Work instructions =
Answer these questions from the passage below on Thai hotel occupancy.
(a) According to STR Global, what did hotels in Thailand record?
(b) Of which company is Bill Barnett the Managing Director?
(c) What growth figure does Mr Barnett give for Malaysia?

Hotels in Thailand have recorded their best July occupancy rates in six years, according to STR Global, but booming arrivals from China and Russia are something of a double-edged sword, warns analyst Bill Barnett. “Mass tourism is the elephant in the room of every major resort destination in Asia,” he says, while the key Thai destination of Phuket faces “a mounting infrastructure dilemma”.
“Sustained direct access to the island is having a major impact on the hospitality sector and it is resulting in an increasingly self-sufficient position for Brand Phuket,” says Mr Barnett, Managing Director of C9 Hotelworks.
“New airlift from Mainland China, Russia, plus the massive pick up in regional low-cost carrier flights is driving a new era of mass tourism to the island and the hotel sector is a clear beneficiary of the growing trend.”
Mr Barnett says top growth markets are China (66%), Eastern Europe (33%) and Malaysia (17%).
He says there’s a strong development pipeline driven by both international and domestic investment.

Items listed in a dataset
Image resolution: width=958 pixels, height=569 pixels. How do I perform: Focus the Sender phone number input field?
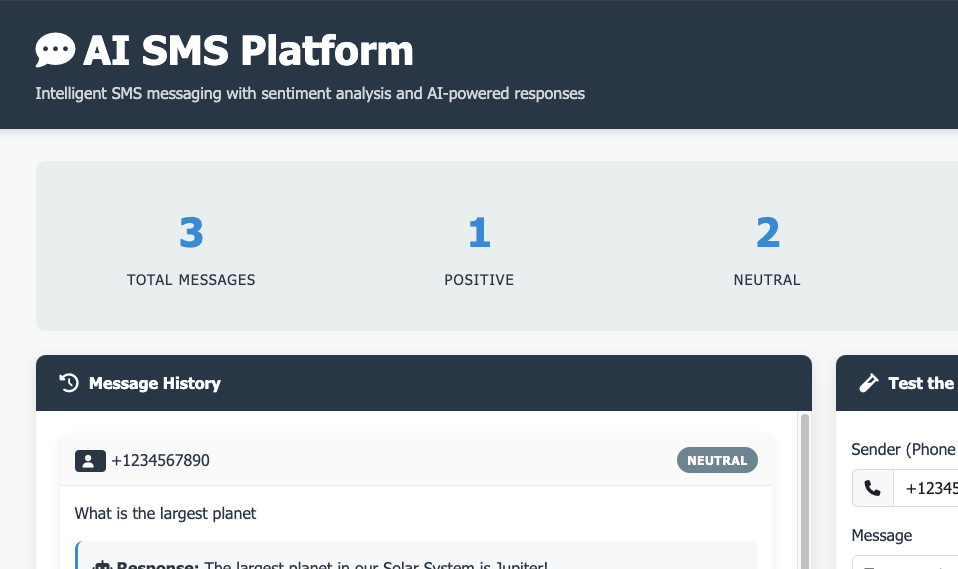930,488
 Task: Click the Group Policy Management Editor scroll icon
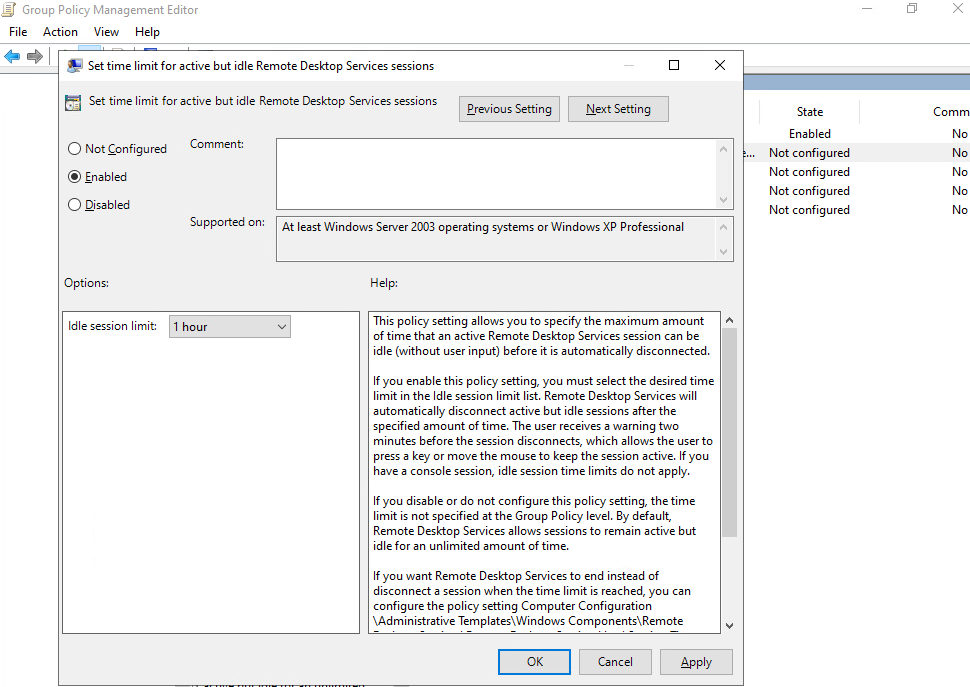coord(10,10)
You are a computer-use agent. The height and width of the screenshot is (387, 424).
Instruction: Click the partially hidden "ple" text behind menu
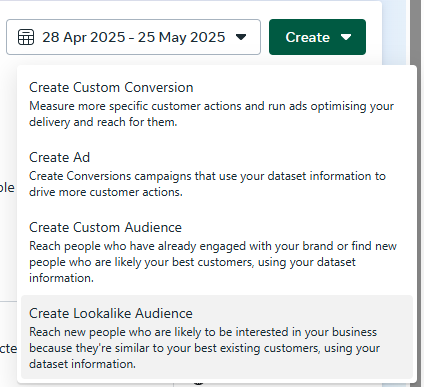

Exercise output =
(a) Their best July occupancy rates in six years.
(b) C9 Hotelworks.
(c) 17%.